Here are the key facts from the study:
- Changes in the structure and function of the intestinal barrier contribute to the fact that our immune system weakens with age and the risk of infections and diseases increases.
- The researchers found that with age, the intestines show an increase in a specific regulator of the immune system called interleukin 6 (IL-6), which causes inflammation.
- Inflammation is increasingly seen as an important factor in the aging process. The study results suggest that the intestine plays a crucial role in inflammatory processes.
- It’s important for scientists to develop methods of controlling inflammation to prevent colon cancer, inflammatory bowel disease, heart disease, diabetes, and depression.
- If intestinal bacteria are responsible for the changes in the barrier structure of the intestine in old age, it may be possible to counteract these changes with probiotics.
A scientific article entitled “Effectiveness of Probiotics for Preventing Infections in the Elderly: Systematic Review and Meta-Analysis” was published in 2015 in the Nutrition Bulletin. It takes into account the fact that older adults are more susceptible to infections, often with serious consequences. Studies suggest that probiotics play a role in preventing infection in older adults.
Here are the key facts from the study:
- Older people are more prone to infection than younger adults, with symptoms generally severe and atypical.
- Infection is a major cause of early mortality in the elderly.
- Elderly people taking probiotic supplements for three months have a reduction in the average duration of infection and a reduction in the incidence of infectious diseases, particularly upper respiratory infections.
Stress weakens the immune system in old age
The American Institute of Stress (AIS) serves as a trusted source for all scientifically sound information on stress management. On their page you tell how chronic stress affects seniors and how you can deal with it.
Here are the most important facts at a glance:
- A weak immune system can no longer effectively resist bacterial infections and respond to inflammation, leading to osteoporosis, arthritis, type 2 diabetes, cancer, and dementia.
- Chronic stress is a cause of accelerated biological aging and therefore has a negative effect on the immune system and its function.
- Stress can greatly reduce the immune response to pneumonia in the elderly.

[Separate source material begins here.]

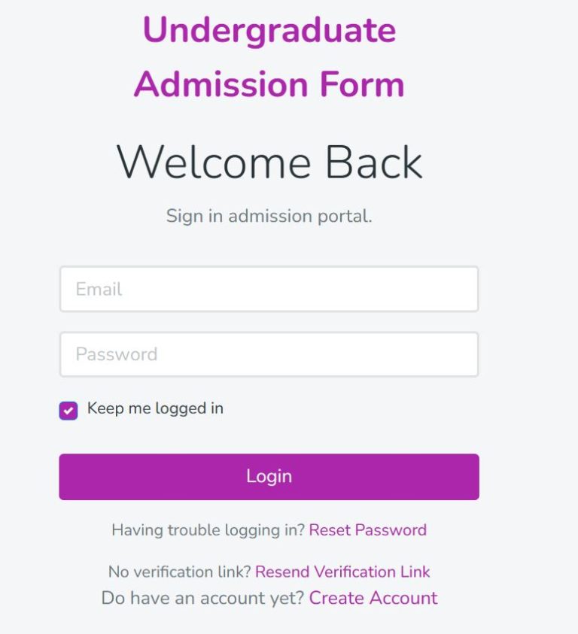Click the Welcome Back title
This screenshot has width=578, height=634.
[269, 161]
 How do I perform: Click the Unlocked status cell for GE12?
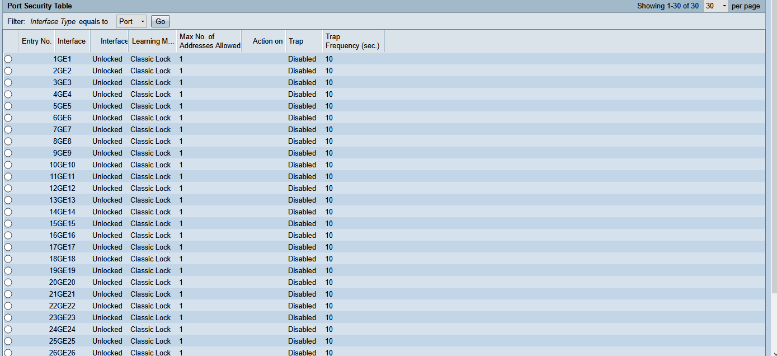click(x=107, y=189)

What do telomeres have to do with aging?
The telomeres are known as the clock of every cell’s life and determine our biological age. As tiny components of the DNA, they cover the chromosome endings like a kind of protective cap and thus prevent them from sticking together. However, with each cell division, these structures shorten and accelerate the aging of the cell. If the telomeres are too short at some point, the cell dies. This is why shorter telomeres are also associated with increased biological age.

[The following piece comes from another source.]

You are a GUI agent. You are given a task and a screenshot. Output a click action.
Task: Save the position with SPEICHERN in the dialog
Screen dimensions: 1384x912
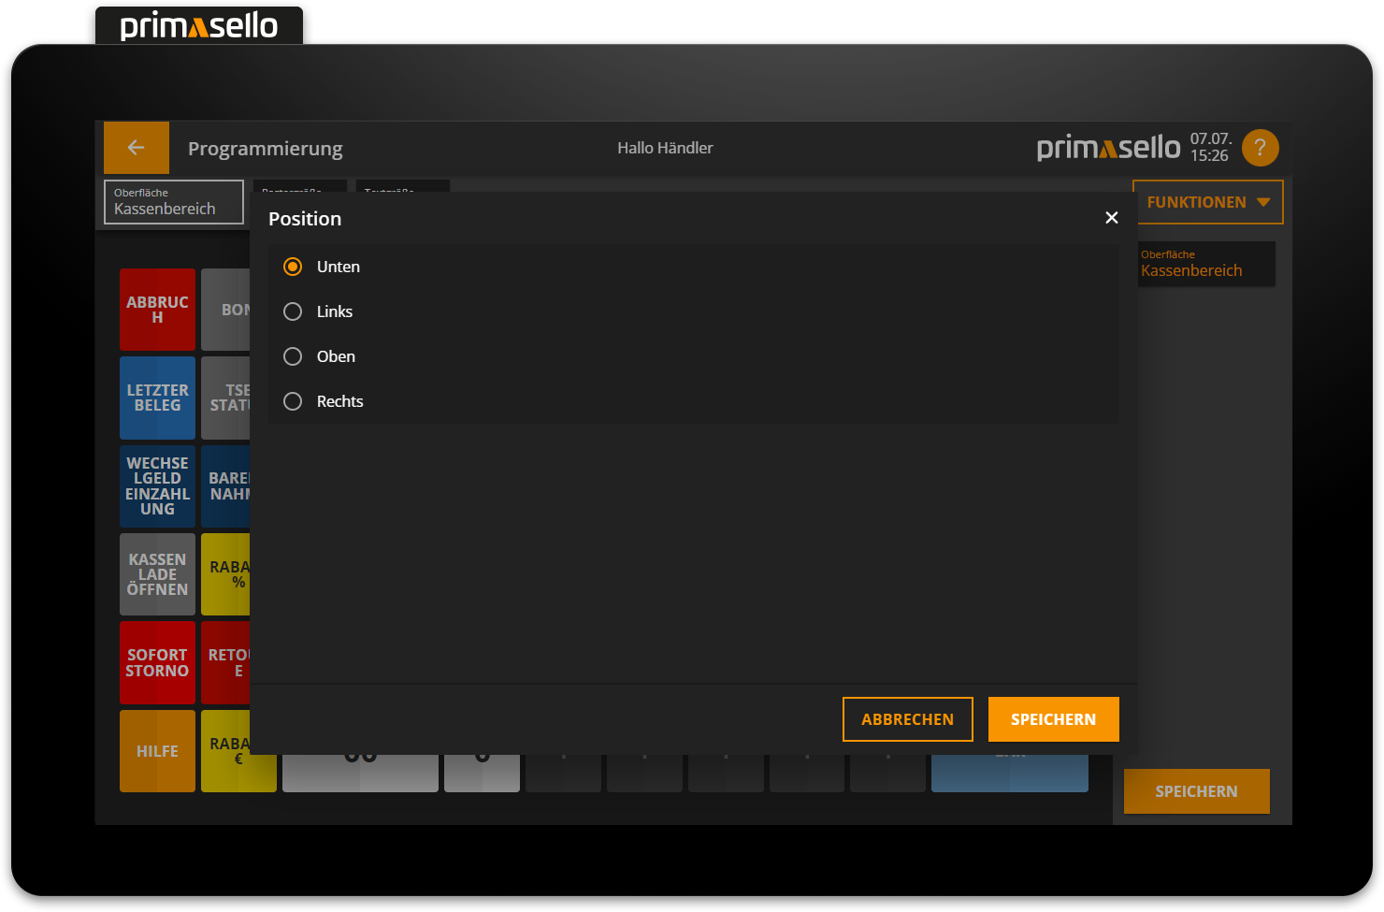(x=1053, y=719)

The enzyme telomerase is responsible for maintaining the correct telomere length. However, a number of studies have shown an association between shorter telomeres or decreased telomerase activity and a variety of diseases, including cancer, heart disease, osteoporosis and HIV infection.
A 2008 study suggests that decreased telomere length is also linked to chronic psychological stress and mood disorders. The researchers also found that exposure of T lymphocytes to the stress hormone cortisol leads to a significant reduction in telomerase activity. The association between psychological stress and shortened telomeres has also been documented in studies on mothers of chronically ill children and carers of patients with Alzheimer’s disease. The complex interactions between the endocrine, nervous and immune systems can affect both mental and physical health.